Religion
- Affiliation: Conservative Judaism
- Ecclesiastical or organisational status: Synagogue
- Status: Active^{[citation needed]}

Location
- Location: 430 North Broadway, Jericho, Long Island, New York 11753
- Country: United States
- Coordinates: 40°47′21″N 73°32′14″W﻿ / ﻿40.7892043°N 73.537292°W

Architecture
- Established: 1955 (as a congregation)
- Groundbreaking: 1959
- Completed: 1960

Website
- jerichojc.com^{[dead link]}

= Jericho Jewish Center =

Conservative Jewish congregation in Jericho, New York

The Jericho Jewish Center is a Conservative congregation and synagogue located at 430 North Broadway, Jericho, New York, in the United States.

== History ==
The congregation was established in 1955, when it began meeting on a local private estate. Construction of the Jericho Jewish Center synagogue began in June 1959, and was completed in 1960. The Iken STEM Science Academy Preschool, housed in the Jericho Jewish Center, opened in 2016.

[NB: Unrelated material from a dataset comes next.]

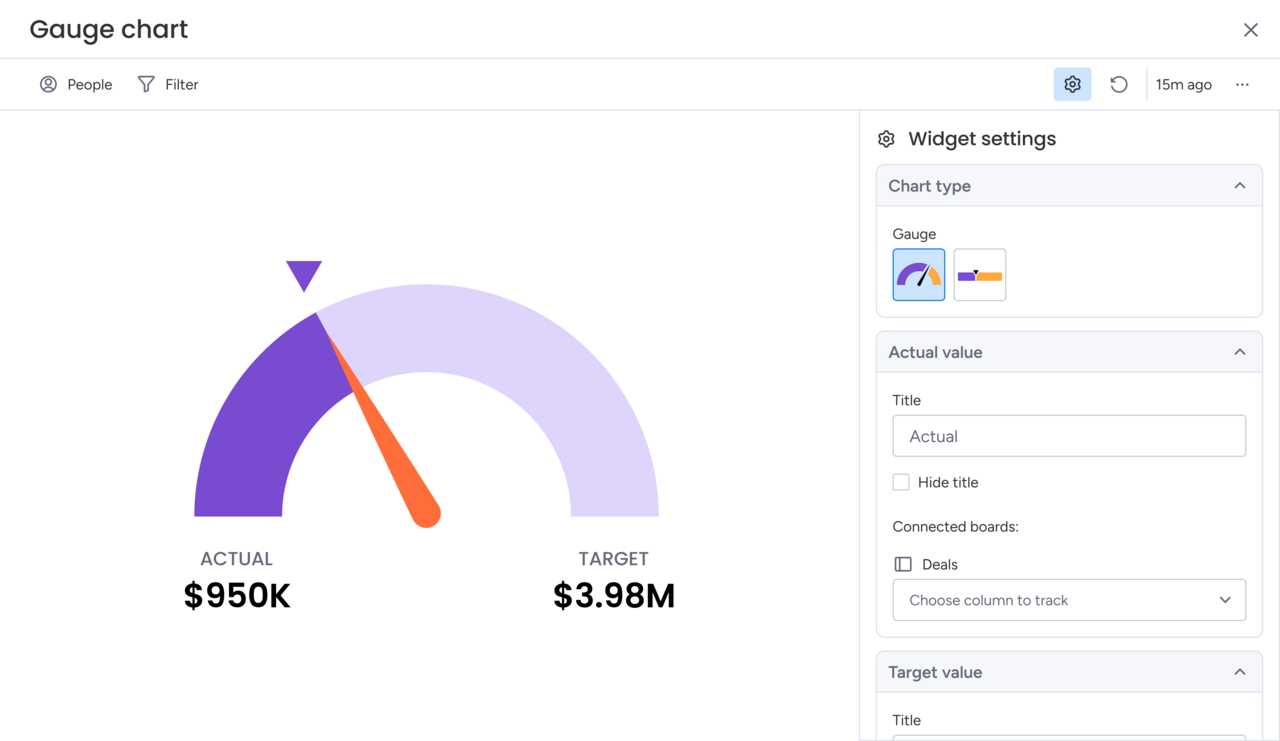Select the linear bar gauge chart type

click(980, 275)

In 2022 it was reported that the congregation's attempts to consolidate with a nearby Conservative congregation, the Woodbury Jewish Center, failed and that the future of the Jericho Jewish Center was uncertain. Rabbi Matthew Abelson stood down from his position following a vote to merge the congregations.

Rabbi Michel Abitbol served as rabbi of the congregation from February 1, 2025 until April 11, 2026.